• Tasks and exercises
A - Translate the sentence "To top it off, S&P put a negative outlook on its rating." from the passage on Russia's credit downgrade into Spanish.
B - In the passage on Russia's credit downgrade, rewrite the stretch from "As the old saying" through "before they improve.", swapping "S&P" for "Standard & Poor's".

As the old saying goes, “when it rains, it pours.” It seems that the rash of bad news for the Russian economy and investors in the Russian bond and stock markets continues to flow unabated. The latest bad news involving Russia is the decision by the global credit rating agency S&P to cut Russia’s sovereign credit rating to below investment grade. To top it off, S&P put a negative outlook on its rating. It’s expecting things to deteriorate more before they improve.
This should not be a surprise. Russia has been under a lot of pressure. First, there’s the economic sanctions imposed on it by the United States and the European Union due to its activities in Ukraine. Second and arguably a more important factor, the price of oil has collapsed by more than 50% recently. Russia is, for all intents and purposes, a monoculture. It only has one major export product which is energy. Put all together, these developments have caused a crash in the value of the Russian rouble. The latest bad news from S&P did the rouble no favors. The rouble crashed 5% against the US dollar.

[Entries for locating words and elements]
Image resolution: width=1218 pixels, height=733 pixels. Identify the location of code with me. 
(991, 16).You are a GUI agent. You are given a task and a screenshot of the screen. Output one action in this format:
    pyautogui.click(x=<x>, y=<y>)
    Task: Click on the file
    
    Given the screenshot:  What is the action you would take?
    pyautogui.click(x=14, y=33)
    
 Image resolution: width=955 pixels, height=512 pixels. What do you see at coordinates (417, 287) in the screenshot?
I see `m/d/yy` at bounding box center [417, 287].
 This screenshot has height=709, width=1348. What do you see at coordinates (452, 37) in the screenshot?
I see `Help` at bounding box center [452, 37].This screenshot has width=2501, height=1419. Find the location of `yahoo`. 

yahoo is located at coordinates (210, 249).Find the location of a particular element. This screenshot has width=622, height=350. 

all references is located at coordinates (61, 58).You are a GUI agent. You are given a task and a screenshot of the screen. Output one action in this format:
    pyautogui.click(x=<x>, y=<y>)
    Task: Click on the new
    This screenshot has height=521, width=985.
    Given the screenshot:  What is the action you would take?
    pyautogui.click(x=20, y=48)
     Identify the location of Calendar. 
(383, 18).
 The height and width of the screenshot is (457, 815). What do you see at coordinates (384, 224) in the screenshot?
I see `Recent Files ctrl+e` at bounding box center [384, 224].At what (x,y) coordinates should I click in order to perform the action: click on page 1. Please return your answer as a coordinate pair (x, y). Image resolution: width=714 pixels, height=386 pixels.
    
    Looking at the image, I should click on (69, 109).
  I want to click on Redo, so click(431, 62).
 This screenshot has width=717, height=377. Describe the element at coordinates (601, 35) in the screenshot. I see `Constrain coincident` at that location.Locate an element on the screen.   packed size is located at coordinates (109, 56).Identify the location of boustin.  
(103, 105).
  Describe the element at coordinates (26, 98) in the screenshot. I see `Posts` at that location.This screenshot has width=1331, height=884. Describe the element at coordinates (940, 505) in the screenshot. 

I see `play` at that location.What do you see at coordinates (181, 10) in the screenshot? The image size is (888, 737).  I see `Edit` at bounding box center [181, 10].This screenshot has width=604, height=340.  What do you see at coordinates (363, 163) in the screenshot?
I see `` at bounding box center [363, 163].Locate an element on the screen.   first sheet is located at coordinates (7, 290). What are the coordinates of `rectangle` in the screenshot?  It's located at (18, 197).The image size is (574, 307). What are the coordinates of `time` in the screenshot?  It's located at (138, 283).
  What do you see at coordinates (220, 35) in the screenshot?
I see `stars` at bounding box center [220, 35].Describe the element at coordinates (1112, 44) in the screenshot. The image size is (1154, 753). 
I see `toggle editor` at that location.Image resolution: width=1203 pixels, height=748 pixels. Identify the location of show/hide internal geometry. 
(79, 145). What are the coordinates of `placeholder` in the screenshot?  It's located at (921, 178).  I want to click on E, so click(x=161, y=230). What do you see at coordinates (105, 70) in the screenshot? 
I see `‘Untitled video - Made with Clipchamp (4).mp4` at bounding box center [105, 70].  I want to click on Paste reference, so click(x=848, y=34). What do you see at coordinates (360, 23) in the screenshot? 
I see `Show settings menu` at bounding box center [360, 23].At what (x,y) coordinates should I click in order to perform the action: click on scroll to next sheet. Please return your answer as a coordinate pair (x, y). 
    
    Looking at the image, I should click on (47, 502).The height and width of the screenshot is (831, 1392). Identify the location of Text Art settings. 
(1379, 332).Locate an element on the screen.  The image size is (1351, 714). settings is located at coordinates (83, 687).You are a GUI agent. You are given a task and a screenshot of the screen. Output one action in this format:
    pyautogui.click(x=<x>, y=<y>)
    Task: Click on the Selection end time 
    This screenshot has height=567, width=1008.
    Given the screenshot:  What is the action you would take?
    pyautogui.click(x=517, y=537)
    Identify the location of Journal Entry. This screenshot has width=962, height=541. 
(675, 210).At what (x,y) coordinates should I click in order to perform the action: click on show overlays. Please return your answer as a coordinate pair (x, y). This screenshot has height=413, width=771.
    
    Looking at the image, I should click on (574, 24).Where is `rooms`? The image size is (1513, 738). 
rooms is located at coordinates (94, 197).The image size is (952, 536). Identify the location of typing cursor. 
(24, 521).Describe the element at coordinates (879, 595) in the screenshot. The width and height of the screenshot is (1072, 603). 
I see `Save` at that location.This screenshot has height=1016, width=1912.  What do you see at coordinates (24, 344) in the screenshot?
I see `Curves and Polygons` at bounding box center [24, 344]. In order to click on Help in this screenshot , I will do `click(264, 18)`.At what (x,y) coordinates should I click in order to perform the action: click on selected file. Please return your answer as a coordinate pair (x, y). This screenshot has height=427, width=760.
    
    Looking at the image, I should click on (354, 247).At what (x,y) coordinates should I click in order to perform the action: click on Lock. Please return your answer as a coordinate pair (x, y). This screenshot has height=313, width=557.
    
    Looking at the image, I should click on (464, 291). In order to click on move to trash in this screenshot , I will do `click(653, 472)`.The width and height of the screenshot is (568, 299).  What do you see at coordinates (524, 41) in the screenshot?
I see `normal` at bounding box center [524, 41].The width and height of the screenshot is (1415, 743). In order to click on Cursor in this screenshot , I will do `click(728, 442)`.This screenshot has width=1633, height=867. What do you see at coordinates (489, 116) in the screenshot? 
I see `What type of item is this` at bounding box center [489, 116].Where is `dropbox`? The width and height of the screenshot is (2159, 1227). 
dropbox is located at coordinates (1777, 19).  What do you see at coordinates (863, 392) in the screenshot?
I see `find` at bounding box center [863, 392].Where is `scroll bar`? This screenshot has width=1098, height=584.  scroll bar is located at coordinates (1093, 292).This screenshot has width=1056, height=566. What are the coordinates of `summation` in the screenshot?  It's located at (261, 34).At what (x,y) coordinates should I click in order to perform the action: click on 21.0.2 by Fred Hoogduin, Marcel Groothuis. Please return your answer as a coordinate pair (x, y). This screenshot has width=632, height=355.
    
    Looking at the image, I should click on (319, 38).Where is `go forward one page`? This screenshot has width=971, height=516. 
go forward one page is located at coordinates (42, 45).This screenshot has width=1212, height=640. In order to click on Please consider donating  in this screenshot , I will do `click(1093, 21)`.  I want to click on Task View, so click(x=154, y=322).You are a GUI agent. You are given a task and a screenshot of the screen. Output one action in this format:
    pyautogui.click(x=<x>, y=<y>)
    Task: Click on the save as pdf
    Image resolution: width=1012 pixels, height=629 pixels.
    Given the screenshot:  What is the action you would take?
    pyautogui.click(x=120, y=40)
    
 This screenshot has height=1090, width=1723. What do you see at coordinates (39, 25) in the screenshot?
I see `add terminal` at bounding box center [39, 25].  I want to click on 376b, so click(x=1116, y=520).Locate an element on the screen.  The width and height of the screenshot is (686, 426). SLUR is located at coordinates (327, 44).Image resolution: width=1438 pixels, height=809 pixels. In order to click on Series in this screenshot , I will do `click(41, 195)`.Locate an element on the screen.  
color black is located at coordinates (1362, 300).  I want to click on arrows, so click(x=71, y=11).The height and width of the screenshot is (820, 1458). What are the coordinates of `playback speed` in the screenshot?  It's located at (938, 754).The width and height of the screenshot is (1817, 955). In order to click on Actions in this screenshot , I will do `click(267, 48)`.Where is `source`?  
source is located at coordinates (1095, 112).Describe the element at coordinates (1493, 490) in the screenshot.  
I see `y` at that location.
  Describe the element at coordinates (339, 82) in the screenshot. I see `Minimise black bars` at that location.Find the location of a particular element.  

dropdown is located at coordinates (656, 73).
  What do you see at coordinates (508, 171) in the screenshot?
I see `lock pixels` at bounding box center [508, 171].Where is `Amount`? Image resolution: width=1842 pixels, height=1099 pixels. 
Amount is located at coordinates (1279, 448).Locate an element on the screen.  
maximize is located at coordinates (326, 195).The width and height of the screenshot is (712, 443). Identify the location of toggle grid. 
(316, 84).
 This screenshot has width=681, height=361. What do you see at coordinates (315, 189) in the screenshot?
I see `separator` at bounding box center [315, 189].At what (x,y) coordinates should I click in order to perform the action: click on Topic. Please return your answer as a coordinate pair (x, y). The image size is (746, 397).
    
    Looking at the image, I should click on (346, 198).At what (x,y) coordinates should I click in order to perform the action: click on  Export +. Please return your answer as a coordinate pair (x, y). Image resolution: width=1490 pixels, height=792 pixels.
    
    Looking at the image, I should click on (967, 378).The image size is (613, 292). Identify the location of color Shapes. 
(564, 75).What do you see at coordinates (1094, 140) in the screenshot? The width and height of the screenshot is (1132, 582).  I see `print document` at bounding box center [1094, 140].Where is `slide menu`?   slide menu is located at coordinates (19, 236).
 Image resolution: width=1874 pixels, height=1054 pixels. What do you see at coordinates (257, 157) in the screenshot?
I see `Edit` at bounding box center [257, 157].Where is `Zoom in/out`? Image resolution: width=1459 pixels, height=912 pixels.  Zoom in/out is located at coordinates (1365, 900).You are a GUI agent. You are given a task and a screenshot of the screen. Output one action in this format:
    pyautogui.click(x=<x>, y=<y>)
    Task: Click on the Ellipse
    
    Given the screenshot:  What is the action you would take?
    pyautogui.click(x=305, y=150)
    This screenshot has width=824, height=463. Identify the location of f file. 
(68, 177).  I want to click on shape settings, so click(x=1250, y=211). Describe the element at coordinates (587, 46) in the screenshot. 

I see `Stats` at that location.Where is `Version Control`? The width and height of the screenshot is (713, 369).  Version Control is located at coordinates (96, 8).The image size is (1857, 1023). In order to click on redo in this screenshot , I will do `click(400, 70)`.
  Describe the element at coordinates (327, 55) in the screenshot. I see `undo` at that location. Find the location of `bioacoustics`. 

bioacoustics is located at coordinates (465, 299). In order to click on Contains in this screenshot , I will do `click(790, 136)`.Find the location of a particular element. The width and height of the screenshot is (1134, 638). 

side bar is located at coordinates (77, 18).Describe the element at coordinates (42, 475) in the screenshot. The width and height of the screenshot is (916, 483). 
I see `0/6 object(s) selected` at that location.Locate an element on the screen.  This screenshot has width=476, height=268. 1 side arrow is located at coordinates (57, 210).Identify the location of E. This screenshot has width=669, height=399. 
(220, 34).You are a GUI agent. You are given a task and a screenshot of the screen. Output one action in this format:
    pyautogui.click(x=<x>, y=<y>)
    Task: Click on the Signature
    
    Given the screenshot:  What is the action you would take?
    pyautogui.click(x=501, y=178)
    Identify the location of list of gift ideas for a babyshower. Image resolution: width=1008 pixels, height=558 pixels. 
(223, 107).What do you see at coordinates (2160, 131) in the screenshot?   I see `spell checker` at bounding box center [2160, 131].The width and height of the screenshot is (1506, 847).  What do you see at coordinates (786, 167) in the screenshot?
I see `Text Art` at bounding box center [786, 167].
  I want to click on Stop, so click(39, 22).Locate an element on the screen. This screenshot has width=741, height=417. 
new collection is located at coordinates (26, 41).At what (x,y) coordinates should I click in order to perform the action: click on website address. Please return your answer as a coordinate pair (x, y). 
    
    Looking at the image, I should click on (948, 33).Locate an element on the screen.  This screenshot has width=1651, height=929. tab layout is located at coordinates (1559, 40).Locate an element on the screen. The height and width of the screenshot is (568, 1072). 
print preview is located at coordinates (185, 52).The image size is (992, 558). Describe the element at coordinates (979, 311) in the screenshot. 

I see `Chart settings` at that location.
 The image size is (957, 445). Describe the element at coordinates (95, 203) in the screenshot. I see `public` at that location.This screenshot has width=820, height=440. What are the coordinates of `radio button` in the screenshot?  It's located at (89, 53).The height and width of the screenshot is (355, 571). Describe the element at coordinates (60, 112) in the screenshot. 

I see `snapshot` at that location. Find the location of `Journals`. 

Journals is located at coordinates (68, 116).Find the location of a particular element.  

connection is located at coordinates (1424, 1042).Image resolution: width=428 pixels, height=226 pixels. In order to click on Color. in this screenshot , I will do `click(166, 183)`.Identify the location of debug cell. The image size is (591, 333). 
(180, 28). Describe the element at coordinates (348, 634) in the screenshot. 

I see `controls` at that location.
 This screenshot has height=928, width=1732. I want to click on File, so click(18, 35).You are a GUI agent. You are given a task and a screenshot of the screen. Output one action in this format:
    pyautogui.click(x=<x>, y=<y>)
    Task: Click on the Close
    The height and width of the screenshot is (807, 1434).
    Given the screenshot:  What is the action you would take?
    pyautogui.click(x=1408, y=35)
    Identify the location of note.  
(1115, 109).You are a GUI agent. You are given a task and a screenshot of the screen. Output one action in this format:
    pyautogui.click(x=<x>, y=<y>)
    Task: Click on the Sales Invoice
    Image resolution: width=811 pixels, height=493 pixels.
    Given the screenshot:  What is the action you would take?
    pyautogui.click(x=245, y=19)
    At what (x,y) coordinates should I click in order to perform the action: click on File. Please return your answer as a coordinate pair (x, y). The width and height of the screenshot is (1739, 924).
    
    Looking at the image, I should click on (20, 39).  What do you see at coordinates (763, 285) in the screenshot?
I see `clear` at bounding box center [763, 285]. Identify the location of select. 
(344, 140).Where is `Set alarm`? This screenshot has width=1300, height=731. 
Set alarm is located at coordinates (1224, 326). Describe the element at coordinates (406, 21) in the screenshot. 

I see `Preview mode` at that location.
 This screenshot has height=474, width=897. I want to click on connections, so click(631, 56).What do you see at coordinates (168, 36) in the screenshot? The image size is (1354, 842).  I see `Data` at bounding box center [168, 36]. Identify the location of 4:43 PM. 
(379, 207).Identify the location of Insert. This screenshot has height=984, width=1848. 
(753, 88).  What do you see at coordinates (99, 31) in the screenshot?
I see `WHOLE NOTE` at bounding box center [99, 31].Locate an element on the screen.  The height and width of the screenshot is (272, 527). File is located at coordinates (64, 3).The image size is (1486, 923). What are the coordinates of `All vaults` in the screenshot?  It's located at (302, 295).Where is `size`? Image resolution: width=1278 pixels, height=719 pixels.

• Responses per task
A - Para colmo, S&P asignó una perspectiva negativa a su calificación.

B -
As the old saying goes, “when it rains, it pours.” It seems that the rash of bad news for the Russian economy and investors in the Russian bond and stock markets continues to flow unabated. The latest bad news involving Russia is the decision by the global credit rating agency Standard & Poor's to cut Russia’s sovereign credit rating to below investment grade. To top it off, Standard & Poor's put a negative outlook on its rating. It’s expecting things to deteriorate more before they improve.